Task objective:
Rescale the items that start with the line containing "Tap the formula box p/V = hằng số" and go on through the line containing "I will coord(451,479).". Write out each of those lines again, with every coordinate in the answers multiplied by 0.5 and rounded to a whole number, halves rounded up, and all other text and numbers left unchanged.

Material for the task:
────────

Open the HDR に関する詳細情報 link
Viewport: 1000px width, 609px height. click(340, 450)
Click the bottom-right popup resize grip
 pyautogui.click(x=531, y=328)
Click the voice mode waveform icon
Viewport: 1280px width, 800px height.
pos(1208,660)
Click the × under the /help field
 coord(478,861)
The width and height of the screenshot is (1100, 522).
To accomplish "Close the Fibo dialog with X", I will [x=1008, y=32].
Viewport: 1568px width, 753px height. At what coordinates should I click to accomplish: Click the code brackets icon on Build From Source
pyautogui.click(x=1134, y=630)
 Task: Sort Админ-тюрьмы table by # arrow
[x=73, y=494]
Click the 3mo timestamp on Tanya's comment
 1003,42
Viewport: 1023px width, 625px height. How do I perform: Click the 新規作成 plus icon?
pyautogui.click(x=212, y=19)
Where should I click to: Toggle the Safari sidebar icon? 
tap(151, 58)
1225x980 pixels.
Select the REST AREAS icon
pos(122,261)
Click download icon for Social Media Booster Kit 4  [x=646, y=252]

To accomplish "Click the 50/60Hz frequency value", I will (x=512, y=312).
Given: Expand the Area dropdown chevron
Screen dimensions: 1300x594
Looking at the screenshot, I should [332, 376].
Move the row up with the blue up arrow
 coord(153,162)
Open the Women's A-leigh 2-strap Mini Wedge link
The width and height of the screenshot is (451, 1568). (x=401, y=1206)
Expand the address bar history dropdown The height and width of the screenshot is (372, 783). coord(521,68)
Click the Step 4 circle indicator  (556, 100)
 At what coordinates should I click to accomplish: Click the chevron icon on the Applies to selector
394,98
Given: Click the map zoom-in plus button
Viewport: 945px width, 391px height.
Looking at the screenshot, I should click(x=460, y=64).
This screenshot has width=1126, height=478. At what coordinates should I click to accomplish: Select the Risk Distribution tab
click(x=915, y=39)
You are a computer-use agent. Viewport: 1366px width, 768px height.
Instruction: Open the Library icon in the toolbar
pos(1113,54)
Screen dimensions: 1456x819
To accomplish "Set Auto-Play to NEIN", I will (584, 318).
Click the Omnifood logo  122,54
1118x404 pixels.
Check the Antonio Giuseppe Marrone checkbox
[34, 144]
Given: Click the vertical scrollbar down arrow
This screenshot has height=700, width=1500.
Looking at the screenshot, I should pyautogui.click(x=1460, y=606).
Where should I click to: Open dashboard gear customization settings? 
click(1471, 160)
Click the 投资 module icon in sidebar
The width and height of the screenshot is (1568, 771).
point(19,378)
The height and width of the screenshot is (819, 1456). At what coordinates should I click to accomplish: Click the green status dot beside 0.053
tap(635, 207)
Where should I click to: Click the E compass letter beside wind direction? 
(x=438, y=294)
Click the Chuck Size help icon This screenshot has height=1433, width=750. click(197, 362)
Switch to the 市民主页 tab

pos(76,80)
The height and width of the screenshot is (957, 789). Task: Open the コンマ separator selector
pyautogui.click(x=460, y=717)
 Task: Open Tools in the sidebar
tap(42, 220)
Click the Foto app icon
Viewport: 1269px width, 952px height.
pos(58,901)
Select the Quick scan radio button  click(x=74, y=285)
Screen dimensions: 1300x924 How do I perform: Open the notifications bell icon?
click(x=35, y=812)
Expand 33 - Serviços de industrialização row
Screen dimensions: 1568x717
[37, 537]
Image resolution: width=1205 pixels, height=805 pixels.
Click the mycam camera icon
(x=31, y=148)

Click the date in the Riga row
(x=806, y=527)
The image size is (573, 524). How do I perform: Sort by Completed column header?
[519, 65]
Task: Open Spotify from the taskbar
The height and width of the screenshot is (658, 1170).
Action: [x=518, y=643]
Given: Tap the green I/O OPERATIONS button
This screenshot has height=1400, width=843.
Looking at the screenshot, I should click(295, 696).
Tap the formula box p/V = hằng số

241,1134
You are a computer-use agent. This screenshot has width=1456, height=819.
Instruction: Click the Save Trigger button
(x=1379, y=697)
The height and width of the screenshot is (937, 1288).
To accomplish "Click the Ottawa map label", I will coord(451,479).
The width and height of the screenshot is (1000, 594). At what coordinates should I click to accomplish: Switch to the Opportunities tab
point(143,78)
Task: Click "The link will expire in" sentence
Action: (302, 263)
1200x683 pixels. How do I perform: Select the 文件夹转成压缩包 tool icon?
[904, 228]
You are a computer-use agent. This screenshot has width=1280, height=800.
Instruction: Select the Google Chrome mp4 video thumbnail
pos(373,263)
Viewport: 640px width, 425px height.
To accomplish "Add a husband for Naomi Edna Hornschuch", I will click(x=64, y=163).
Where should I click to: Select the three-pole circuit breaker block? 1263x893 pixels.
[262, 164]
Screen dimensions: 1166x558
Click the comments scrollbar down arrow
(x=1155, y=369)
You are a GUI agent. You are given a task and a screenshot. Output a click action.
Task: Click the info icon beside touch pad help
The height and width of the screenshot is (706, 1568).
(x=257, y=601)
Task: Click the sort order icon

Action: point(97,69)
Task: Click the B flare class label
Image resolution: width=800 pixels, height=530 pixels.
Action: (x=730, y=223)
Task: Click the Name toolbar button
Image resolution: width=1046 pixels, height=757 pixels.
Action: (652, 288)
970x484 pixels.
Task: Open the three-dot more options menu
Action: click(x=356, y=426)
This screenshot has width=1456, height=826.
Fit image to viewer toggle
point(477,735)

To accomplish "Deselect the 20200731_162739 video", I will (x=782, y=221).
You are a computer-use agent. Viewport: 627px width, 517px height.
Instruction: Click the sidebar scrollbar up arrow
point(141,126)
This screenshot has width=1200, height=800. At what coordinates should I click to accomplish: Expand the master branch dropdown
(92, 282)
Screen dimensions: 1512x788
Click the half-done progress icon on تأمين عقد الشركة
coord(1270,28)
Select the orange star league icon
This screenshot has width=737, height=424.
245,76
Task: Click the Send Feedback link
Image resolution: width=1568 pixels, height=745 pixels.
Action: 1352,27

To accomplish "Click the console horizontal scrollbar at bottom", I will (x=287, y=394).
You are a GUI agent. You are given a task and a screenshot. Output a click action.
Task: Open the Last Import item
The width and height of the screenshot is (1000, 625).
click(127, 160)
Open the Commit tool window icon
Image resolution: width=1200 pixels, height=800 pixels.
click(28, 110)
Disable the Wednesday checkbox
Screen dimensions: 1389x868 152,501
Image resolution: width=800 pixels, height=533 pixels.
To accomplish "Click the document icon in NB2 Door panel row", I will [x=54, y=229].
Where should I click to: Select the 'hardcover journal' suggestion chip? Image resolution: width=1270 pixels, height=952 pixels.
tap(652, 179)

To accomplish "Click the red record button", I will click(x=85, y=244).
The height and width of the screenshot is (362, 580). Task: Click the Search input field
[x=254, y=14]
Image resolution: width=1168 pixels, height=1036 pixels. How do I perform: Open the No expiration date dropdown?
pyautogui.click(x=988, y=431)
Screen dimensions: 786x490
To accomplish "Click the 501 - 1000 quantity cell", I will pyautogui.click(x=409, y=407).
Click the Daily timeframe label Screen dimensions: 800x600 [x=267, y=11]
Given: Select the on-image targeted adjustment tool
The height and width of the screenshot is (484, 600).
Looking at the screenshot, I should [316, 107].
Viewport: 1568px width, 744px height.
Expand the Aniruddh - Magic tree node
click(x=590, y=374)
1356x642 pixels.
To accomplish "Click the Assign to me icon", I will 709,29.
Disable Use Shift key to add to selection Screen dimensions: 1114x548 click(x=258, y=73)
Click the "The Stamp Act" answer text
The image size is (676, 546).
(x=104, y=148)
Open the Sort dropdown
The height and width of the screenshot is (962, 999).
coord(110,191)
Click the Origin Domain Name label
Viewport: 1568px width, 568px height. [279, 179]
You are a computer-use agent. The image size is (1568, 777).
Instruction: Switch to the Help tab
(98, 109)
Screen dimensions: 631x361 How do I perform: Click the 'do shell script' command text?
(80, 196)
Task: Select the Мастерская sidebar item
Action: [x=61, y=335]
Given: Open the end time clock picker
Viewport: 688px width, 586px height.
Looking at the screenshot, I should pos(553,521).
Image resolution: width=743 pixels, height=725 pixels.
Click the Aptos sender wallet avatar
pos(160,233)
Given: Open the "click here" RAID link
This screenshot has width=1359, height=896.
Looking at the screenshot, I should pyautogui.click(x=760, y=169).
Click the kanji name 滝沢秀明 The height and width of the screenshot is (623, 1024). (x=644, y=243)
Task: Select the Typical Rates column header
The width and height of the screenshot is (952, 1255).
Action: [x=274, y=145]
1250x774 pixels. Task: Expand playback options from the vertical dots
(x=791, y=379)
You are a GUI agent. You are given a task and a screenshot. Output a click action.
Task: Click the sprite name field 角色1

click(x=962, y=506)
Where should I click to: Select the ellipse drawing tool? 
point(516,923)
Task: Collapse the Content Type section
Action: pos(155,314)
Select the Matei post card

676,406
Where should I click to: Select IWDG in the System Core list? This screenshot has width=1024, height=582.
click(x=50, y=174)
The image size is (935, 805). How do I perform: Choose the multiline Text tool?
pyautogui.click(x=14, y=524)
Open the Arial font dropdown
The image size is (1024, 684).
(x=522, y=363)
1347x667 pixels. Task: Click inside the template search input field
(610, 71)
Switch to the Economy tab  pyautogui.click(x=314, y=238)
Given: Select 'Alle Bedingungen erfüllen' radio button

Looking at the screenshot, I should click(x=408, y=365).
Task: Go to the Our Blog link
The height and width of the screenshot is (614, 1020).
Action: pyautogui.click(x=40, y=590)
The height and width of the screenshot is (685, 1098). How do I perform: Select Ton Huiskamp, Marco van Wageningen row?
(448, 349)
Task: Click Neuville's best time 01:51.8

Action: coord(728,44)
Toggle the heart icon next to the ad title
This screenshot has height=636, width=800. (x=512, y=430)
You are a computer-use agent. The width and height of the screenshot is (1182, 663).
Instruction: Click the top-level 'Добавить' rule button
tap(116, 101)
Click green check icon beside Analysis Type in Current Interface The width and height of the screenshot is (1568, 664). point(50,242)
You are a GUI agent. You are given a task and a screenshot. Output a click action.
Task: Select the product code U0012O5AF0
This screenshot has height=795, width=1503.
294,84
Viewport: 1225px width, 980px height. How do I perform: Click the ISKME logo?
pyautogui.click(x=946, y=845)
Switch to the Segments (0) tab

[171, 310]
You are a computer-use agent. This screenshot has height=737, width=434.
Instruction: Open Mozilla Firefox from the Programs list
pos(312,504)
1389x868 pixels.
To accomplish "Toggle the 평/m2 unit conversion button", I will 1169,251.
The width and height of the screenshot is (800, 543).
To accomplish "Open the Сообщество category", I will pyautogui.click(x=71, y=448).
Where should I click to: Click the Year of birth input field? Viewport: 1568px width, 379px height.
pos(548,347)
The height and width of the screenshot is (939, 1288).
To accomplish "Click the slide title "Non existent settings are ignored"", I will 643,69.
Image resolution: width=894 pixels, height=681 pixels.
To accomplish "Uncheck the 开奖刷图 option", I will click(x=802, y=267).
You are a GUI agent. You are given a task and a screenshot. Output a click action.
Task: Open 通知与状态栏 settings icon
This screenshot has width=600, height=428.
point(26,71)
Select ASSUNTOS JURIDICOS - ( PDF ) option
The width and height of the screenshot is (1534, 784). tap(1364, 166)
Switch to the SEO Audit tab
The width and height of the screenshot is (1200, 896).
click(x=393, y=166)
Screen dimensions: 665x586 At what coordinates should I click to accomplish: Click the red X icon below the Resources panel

────────

Final result:
Tap the formula box p/V = hằng số

121,567
You are a computer-use agent. This screenshot has width=1456, height=819.
Instruction: Click the Save Trigger button
(x=690, y=349)
The height and width of the screenshot is (937, 1288).
To accomplish "Click the Ottawa map label", I will coord(226,240).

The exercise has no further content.